Comprehensive Decision Management: Leveraging Business Process, Case Management and CEP #brf

Steve Zisk of Pegasystems discussed decision management with a perspective on the combination of BPMS and BRMS (as you might expect from someone from Pega, whose product is a BPMS built on a BRMS): considering where change occurs and has to be managed, how rules and process interact, and what types of rules belong in which system.

In many cases, rules are integrated with process through loose integration: a process makes a call to a rules engine and passes over the information required to make a decision, and the rules engine sends back the decision or any resulting error conditions. This loose coupling makes for good separation of rules and process, and treats the rules engine as a black box from the point of view of the process, but doesn’t allow you to see how rules may interact.
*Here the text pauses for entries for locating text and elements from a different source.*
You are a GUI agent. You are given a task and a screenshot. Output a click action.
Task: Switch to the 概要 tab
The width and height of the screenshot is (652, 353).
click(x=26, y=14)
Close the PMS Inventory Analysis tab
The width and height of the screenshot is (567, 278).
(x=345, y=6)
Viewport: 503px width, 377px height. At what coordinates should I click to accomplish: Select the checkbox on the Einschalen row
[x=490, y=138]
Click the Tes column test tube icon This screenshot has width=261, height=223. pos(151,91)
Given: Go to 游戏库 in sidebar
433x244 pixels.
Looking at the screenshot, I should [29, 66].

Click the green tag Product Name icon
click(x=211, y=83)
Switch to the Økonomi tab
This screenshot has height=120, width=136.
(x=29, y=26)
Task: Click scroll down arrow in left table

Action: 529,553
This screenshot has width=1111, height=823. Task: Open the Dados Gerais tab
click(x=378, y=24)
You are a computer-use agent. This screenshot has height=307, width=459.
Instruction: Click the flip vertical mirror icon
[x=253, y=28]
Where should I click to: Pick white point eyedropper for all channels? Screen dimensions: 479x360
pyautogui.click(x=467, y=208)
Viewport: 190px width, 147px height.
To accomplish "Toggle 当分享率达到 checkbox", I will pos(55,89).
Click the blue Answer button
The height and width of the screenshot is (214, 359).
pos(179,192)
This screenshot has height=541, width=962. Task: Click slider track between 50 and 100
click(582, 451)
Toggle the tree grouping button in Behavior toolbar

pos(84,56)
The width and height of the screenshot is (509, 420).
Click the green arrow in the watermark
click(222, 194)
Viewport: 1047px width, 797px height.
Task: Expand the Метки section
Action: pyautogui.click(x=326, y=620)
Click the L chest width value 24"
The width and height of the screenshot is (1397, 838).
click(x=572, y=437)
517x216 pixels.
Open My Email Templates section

It also makes it difficult when the parameters that drive rules change: there may be a new parameter that has to be collected at the UI level, held within process instance parameters and passed through to the rules engine, not just a change to the rules. Pega believes that you have to have rules infused into the process in order to make process and rules work together, and to be completely agile.

Looking at an event-driven architecture, you can consider three classes of events: business, external and systems. We’re concerned primarily with business events here, since those are the ones that have to be displayed to a user, used to derive recommendations to display to a user, or used by users in order to make business decisions. Systems that need to involved human decisions with many complex events need to have a tighter integration between events, processes and rules.

Case management is about more than just collections of information: a case is the coordination of multiple units of work towards a concrete objective to meet a business need of an external customer, an internal customer, a partner or another agency. Cases respond to and generate events, both human events (such as phone calls) and automated events (such as followup reminders or fraud detection alerts).

Steve covered a number of case studies and use cases discussing the interaction between rules, processes and events, highlighting the need for close integration between these, as well as the need for rules versioning.